Good design is innovative: Innovation is not just about change. It is more about approaching something from a new angle, envisioning something in the light of things changing around it. As technology advances, we can see a product in the light of new possibilities, new users.

In the case of corpora, not much has changed in the past 15-20 years other than the access (internet) and databases (larger, more nuanced). For most, the interface looks like it hasn’t left the 90s or is so overly complicated that the average user has a difficult time figuring out what to do with it all.

I would love to see some fresh eyes and minds added to the design process here. I have some ideas of where this could go, but if we put our collective minds together, I believe we could really make some serious headway in the area of innovation. Here are some areas I think we could work on:

Data collection. Instead of relying on a static database that needs periodic updates, what about making it more organic, gathering data in real time? Better yet, collection could be done through crowdsourcing.

Input. Right now, a person needs to enter a word or phrase in a text box and then sift through all of the results. We could harness the power of voice recognition, listening for prosody clues and matching that up to audio data instead of plain text. Yes, this would require a great deal more processing power, but this is something that could overcome. Just look at Siri as an example.

Fuzzy logic. This used to be all the rage for a while. I even had a rice cooker with this function. I’m not sure what it meant in that context, but in most, it takes a wider interpretation of the input and uses logic to figure out what you may need from the clues you have given. In this case, you could enter in a partial sentence and it could produce lexical outcomes that generally match your context.

Questions. What if the interface asked you input questions instead of using radio buttons and vague descriptors. It could ask questions such as, “Do you want to find words that describe _[insert word you entered]_?” For English language learners, asking questions of purpose instead of relying on them to understand the descriptors would be much easier for them to comprehend.

Divide things up. Instead of having everything on one page, divide into modules. If you want to get more, you can ask for more information and it will move from module to module. In relation to that, have a different interface for simple entry and more advanced.
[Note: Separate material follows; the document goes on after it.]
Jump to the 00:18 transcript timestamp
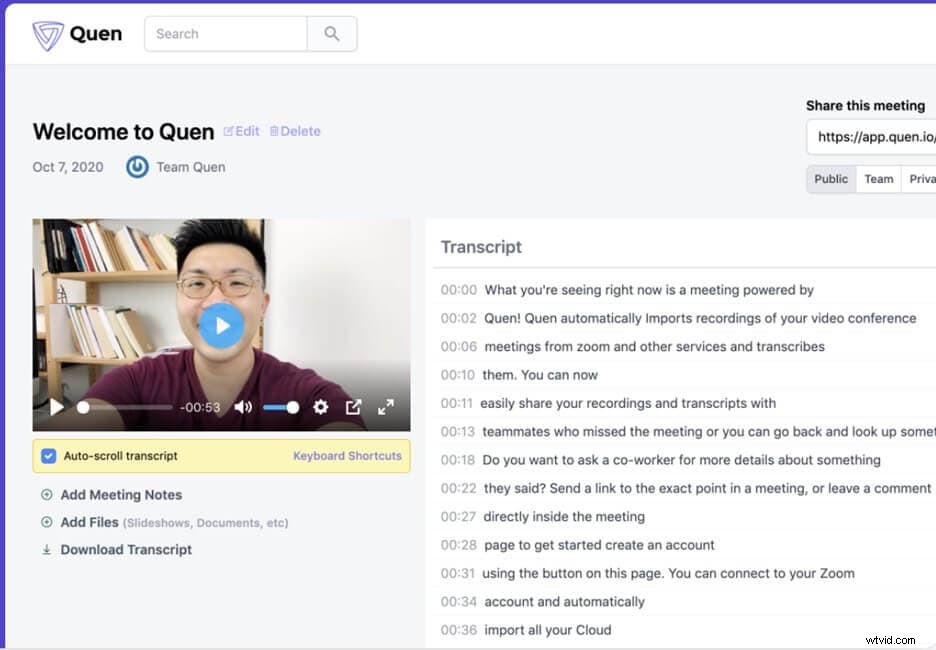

Integration with other apps. What if it could harness the power of other apps such as Twitter, Facebook, or Google Drive? You could then access the content directly from your other app instead of having to go to the corpus page to enter it.

Good design makes a product useful: When I hear the word useful, I automatically connect it to the user. In this case, corpora have been so focused on linguistics users, that the broader audience of language students has been almost completely pushed aside. We need to think like a student and what they want out of it. Some of my students have found a corpora useful, but others feel it doesn’t give the information they are looking for. We should sit down with the users and figure out what they want out of it. Dieter also mentioned in this area that nothing in the design should detract from the usefulness. I think there are a number of detractors in the corpora I have used. Let’s remove them or at least keep them out of the way from the average user.

Good design is aesthetic: There is nothing wrong with making something look nice. I believe it shows that you truly care about your product and the people that are using it. It personalizes the product and makes it more comfortable for users. In this case, I would love to see corpora take on a more modern look with a conscious effort to fit in with modern usages such as mobile devices.

Good design makes a product understandable: I don’t remember where I read this, but the mechanisms used on doors are designed in such a way that we know what is required to make it work. A horizontal bar means that we are able to push it open, where as a vertical handle is designed to be pulled. We don’t even need to think about it. As we approach the door, we know what to do and which way the door is going to open even before we reach it. The purpose of the product is self-explanatory.

 This is not the case with corpora. For the most part, we need to show people how to use it and demonstrate its usage. Most students have no idea what it is used for, even after giving them a short introduction. It isn’t until they use it a few times that it starts to make sense. If we could design the corpus to be more intuitive and make its purpose more transparent, I think we will see a major spike in usage.

 It also should borrow design elements from other products that we are familiar with. I use the example of the online classroom app, Edmodo. When a student goes there for the first time, they immediately see it as familiar as it looks and works very much like Facebook. In no time at all, students are able to get done to work focusing on the content instead of the usage. This is where we need to be with corpora.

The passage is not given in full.